What you have to do:
Without adding or dropping anything, copy the entries below.

[Pixel coordinate grounding data]
--------------------------------------------------

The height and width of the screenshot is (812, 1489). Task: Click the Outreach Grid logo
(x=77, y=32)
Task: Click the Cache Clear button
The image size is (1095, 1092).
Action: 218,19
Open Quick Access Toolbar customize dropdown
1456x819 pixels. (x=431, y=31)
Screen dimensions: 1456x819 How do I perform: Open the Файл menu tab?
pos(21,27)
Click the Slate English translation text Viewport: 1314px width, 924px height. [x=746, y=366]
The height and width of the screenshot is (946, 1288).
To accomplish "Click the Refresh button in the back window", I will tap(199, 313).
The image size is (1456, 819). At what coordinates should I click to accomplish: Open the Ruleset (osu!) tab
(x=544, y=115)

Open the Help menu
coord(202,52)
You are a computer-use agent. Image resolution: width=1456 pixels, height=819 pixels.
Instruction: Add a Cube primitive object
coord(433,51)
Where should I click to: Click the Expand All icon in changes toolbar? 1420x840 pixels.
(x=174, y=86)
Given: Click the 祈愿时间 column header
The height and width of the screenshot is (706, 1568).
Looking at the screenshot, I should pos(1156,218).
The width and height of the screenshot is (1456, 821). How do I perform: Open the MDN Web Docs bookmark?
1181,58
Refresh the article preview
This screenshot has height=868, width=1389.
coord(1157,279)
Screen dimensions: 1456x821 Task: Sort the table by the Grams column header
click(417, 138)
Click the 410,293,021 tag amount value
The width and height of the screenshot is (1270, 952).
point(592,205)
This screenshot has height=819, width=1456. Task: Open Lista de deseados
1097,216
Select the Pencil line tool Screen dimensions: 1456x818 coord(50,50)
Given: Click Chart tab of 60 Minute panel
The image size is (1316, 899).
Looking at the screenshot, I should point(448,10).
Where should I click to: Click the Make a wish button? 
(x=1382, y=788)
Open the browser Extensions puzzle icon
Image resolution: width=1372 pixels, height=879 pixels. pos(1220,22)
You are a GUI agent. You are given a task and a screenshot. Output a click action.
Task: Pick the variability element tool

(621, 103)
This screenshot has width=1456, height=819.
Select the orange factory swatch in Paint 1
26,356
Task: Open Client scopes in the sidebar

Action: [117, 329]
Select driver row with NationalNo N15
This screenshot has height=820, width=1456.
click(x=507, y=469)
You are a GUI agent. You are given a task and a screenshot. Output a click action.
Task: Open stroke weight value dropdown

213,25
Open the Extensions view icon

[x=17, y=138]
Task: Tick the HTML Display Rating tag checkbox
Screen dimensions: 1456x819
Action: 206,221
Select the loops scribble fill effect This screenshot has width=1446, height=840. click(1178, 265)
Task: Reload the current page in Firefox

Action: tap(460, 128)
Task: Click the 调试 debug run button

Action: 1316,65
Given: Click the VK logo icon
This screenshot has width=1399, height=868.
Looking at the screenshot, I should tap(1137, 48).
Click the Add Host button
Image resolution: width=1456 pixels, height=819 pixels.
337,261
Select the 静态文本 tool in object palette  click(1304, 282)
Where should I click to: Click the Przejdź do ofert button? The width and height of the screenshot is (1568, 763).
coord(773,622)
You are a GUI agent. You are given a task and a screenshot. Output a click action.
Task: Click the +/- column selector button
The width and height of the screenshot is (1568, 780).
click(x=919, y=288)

--------------------------------------------------

Exercise result:
The height and width of the screenshot is (812, 1489). Task: Click the Outreach Grid logo
(x=77, y=32)
Task: Click the Cache Clear button
The image size is (1095, 1092).
Action: 218,19
Open Quick Access Toolbar customize dropdown
1456x819 pixels. (x=431, y=31)
Screen dimensions: 1456x819 How do I perform: Open the Файл menu tab?
pos(21,27)
Click the Slate English translation text Viewport: 1314px width, 924px height. [x=746, y=366]
The height and width of the screenshot is (946, 1288).
To accomplish "Click the Refresh button in the back window", I will tap(199, 313).
The image size is (1456, 819). At what coordinates should I click to accomplish: Open the Ruleset (osu!) tab
(x=544, y=115)

Open the Help menu
coord(202,52)
You are a computer-use agent. Image resolution: width=1456 pixels, height=819 pixels.
Instruction: Add a Cube primitive object
coord(433,51)
Where should I click to: Click the Expand All icon in changes toolbar? 1420x840 pixels.
(x=174, y=86)
Given: Click the 祈愿时间 column header
The height and width of the screenshot is (706, 1568).
Looking at the screenshot, I should pos(1156,218).
The width and height of the screenshot is (1456, 821). How do I perform: Open the MDN Web Docs bookmark?
1181,58
Refresh the article preview
This screenshot has height=868, width=1389.
coord(1157,279)
Screen dimensions: 1456x821 Task: Sort the table by the Grams column header
click(417, 138)
Click the 410,293,021 tag amount value
The width and height of the screenshot is (1270, 952).
point(592,205)
This screenshot has height=819, width=1456. Task: Open Lista de deseados
1097,216
Select the Pencil line tool Screen dimensions: 1456x818 coord(50,50)
Given: Click Chart tab of 60 Minute panel
The image size is (1316, 899).
Looking at the screenshot, I should point(448,10).
Where should I click to: Click the Make a wish button? 
(x=1382, y=788)
Open the browser Extensions puzzle icon
Image resolution: width=1372 pixels, height=879 pixels. pos(1220,22)
You are a GUI agent. You are given a task and a screenshot. Output a click action.
Task: Pick the variability element tool

(621, 103)
This screenshot has width=1456, height=819.
Select the orange factory swatch in Paint 1
26,356
Task: Open Client scopes in the sidebar

Action: [117, 329]
Select driver row with NationalNo N15
This screenshot has height=820, width=1456.
click(x=507, y=469)
You are a GUI agent. You are given a task and a screenshot. Output a click action.
Task: Open stroke weight value dropdown

213,25
Open the Extensions view icon

[x=17, y=138]
Task: Tick the HTML Display Rating tag checkbox
Screen dimensions: 1456x819
Action: 206,221
Select the loops scribble fill effect This screenshot has width=1446, height=840. click(1178, 265)
Task: Reload the current page in Firefox

Action: tap(460, 128)
Task: Click the 调试 debug run button

Action: 1316,65
Given: Click the VK logo icon
This screenshot has width=1399, height=868.
Looking at the screenshot, I should tap(1137, 48).
Click the Add Host button
Image resolution: width=1456 pixels, height=819 pixels.
337,261
Select the 静态文本 tool in object palette  click(1304, 282)
Where should I click to: Click the Przejdź do ofert button? The width and height of the screenshot is (1568, 763).
coord(773,622)
You are a GUI agent. You are given a task and a screenshot. Output a click action.
Task: Click the +/- column selector button
The width and height of the screenshot is (1568, 780).
click(x=919, y=288)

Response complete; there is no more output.